══ EXERCISE INPUT

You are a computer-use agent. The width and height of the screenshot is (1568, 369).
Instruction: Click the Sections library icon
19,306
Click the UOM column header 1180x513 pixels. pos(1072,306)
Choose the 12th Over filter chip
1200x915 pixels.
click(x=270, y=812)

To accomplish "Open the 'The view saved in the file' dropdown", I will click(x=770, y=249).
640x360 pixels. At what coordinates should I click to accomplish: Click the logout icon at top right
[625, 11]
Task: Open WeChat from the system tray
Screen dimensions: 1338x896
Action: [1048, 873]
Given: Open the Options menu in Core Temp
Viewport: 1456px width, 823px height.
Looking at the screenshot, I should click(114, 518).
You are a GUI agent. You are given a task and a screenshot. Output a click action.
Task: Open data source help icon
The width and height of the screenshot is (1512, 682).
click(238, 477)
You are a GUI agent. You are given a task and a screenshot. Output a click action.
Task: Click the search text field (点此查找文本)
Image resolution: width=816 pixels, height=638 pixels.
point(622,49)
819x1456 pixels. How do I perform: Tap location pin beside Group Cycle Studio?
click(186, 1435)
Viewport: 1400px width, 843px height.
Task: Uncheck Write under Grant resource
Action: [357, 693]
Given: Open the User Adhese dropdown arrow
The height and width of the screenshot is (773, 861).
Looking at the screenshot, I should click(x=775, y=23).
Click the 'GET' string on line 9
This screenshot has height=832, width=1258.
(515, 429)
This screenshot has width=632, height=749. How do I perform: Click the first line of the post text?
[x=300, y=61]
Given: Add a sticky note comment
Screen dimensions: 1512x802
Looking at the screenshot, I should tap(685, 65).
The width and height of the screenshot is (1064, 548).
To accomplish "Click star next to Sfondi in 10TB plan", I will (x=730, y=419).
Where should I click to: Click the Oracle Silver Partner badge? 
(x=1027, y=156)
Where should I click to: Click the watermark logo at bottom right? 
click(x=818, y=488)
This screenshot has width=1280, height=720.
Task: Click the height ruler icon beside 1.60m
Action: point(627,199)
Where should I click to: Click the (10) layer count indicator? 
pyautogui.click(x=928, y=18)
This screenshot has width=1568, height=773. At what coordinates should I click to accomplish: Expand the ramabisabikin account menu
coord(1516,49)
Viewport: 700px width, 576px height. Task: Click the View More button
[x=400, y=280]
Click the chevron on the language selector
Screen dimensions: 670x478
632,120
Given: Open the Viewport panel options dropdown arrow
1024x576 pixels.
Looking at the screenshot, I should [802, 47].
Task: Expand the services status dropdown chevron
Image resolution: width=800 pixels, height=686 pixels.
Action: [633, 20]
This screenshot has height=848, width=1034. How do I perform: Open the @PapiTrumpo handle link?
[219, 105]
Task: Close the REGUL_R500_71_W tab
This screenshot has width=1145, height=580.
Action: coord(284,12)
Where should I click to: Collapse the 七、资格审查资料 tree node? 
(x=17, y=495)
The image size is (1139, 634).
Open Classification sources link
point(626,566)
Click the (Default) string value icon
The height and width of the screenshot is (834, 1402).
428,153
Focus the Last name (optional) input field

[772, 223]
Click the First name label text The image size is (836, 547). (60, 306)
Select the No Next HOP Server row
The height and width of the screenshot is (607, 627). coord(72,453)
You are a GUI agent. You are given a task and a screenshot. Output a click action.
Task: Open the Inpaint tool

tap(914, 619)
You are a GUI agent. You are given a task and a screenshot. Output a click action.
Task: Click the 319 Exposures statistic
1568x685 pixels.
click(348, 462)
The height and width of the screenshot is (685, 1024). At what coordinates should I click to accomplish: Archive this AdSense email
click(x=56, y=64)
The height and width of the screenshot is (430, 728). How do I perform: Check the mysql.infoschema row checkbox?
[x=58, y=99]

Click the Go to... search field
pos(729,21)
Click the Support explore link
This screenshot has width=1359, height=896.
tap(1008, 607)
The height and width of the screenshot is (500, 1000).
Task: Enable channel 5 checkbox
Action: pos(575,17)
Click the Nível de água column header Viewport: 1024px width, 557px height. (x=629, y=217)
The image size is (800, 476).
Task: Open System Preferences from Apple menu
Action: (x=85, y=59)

════

_YOUR ASSIGNMENT:_
From the entries above, copy every line where the word "string" shows up.

_RESPONSE FOR THIS EXERCISE:_
Click the 'GET' string on line 9
Click the (Default) string value icon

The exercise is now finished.